Bob Dole, veteran American politician and WWII hero, dies at 98


Bob Dole, who fought serious injuries from World War II to become a five-term US senator and the 1996 Republican presidential candidate, died on Sunday, his family foundation announced. He was 98 years old.

“It is with a heavy heart that we announce that Senator Robert Joseph Dole passed away early this morning in his sleep,” the Elizabeth Dole Foundation wrote on Twitter.

“At his death, at the age of 98, he had faithfully served the United States of America for 79 years.

Dole was elected to the United States Senate in 1968 and was re-elected in 1974, 1980, 1986, and 1992, serving as Senate Majority and Minority Leader over the years.

In 1976, Dole was chosen by Gerald Ford to be his running mate, but the Republican ticket was lost to Democrats Jimmy Carter and Walter Mondale.

Twenty years later, Dole lost the White House race to Democrat Bill Clinton, making him the only person to lose the presidential and vice-presidential elections on a ticket to a big party.

A conservative Republican who campaigned to bring government under control, Dole also had a pragmatic streak and sponsored bipartisan legislation during his 35 years in Congress.
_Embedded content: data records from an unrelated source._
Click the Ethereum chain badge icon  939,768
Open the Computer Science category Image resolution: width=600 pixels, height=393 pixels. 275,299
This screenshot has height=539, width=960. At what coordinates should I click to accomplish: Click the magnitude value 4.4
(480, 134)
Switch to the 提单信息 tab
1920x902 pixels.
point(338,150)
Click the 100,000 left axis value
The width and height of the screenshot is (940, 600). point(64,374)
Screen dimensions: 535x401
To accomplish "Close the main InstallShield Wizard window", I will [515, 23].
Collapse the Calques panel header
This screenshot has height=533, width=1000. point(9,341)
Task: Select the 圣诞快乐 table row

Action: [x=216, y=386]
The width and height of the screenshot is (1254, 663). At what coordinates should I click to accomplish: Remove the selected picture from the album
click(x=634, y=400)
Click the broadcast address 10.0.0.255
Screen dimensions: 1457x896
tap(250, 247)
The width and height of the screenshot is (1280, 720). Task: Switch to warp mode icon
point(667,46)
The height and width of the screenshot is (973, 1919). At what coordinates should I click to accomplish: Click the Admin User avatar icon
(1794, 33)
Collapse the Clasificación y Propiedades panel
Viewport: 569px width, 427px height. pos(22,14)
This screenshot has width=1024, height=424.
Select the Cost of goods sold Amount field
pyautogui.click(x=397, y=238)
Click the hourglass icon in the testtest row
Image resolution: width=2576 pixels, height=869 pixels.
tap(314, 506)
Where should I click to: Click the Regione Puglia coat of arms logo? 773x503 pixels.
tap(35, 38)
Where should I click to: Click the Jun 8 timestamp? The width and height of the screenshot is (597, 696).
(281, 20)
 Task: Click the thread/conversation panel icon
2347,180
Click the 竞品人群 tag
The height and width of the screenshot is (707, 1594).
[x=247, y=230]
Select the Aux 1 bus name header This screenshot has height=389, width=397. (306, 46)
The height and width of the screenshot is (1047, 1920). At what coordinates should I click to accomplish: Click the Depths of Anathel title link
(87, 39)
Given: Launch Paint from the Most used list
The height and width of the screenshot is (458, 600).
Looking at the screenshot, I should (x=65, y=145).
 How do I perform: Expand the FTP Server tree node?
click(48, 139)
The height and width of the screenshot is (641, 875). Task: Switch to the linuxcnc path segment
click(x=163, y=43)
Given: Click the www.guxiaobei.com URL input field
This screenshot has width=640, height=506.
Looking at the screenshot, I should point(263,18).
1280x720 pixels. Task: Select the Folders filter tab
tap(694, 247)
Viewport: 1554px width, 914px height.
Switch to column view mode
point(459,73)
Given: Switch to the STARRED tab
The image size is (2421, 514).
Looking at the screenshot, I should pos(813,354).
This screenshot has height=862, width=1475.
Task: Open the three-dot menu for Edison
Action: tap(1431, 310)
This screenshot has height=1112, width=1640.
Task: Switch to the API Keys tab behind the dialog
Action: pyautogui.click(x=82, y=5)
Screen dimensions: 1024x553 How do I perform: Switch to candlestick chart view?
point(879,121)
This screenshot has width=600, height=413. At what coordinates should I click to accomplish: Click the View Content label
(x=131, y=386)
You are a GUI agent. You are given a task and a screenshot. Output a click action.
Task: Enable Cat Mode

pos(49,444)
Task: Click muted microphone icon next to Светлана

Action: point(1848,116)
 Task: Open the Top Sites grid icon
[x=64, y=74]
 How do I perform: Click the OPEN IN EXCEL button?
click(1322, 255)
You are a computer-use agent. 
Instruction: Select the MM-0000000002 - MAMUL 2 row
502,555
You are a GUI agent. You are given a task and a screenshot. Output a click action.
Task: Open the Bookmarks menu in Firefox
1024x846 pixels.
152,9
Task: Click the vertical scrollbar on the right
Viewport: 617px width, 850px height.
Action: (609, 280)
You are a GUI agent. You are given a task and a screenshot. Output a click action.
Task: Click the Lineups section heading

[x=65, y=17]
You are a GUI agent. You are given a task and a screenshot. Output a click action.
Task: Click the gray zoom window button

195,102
Tributes poured in quickly for the veteran American politician, including former Vice President Mike Pence, who paid tribute to a “truly great man who lived a life of extraordinary service.”

“He will be sadly missed by all of us who had the privilege of knowing him.”

House Speaker Nancy Pelosi has ordered the flags of the United States Capitol to be half-masted in honor of Dole, her chief of staff has announced.